*Source extract*
********************

Pound Plunges as BoE Wrong-Foots Markets, Fed Boosts USD

GBP/EUR Exchange Rate: Pound Plummets on BoE Decision

The Pound Euro exchange rate sank at the end of last week after the Bank of England (BoE) wrong-footed markets by leaving interest rates unchanged at 0.1%.

Investors had widely expected the BoE to hike interest rates due to rising inflationary pressure and comments from policymakers in the lead up to the meeting. Instead, the surprise decision triggered an aggressive GBP selloff.

However, the central bank signalled it could raise interest rates in the ‘coming months’ if the employment market develops as expected, while the Bank waits to see the effect of the furlough scheme ending.

UK unemployment data released next Tuesday is before the job support scheme ended, but investors will look to wage growth data after BoE Governor Andrew Bailey said they will have to act if inflation begins to push wages higher.

GBP/USD Exchange Rate: Brexit-Related Tensions Dent the Pound

The Pound US Dollar exchange rate plunged to a five-week low at the end of last week as Brexit-related tensions added to Sterling’s losses, amid ongoing UK-EU talks.

********************

*Given data*

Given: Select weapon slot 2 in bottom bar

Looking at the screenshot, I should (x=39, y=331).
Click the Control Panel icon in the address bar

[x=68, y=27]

********************

*Task directions*
Continue the article on the pound's exchange rates, picking up after its final sentence. The data has no connection to the article on the pound's exchange rates.

*Result for this task*
Reports that the UK could activate Article 16 of the Northern Ireland protocol to suspend parts of the agreement threatens to escalate UK-EU tensions, potentially disrupting trade between the two sides.

Looking ahead, UK GDP data published tomorrow may weigh on GBP/USD. Forecasts point to third quarter growth slowing to 1.5%, down from 5.5% in the second quarter.

Combined with inflation figures released next week expected to show a rise to 3.4% in October, the Pound could come under pressure and fears of stagflation may increase again.

USD/GBP Exchange Rate: US Dollar Surges on Fed Taper

The US Dollar soared against the Pound at the end of last week after the Federal Reserve announced that it would taper its $120 billion monthly asset purchases by $15 billion each month, with the pandemic stimulus ending in mid-2022.

Fed chair Jerome Powell reiterated the US central bank’s stance that inflation is transitory, and that a recovering jobs market is key before thinking about raising interest rates.

Better-than-expected bumper US non farm payrolls figures of 531,000, above forecasts of 450,000, added to optimism over the strength of the US economy and supported USD. But a risk-on mood and softening Treasury yields dented GBP/USD this week.

US inflation data for October released this afternoon looks set to drive significant movement in USD/GBP. Forecasts indicate the headline inflation rose to 5.8% last month, up from 5.4%.

EUR/USD Exchange Rate: Euro Fluctuates on Mixed Data

The Euro has fluctuated versus the US Dollar over the last week on mixed German and Eurozone data releases.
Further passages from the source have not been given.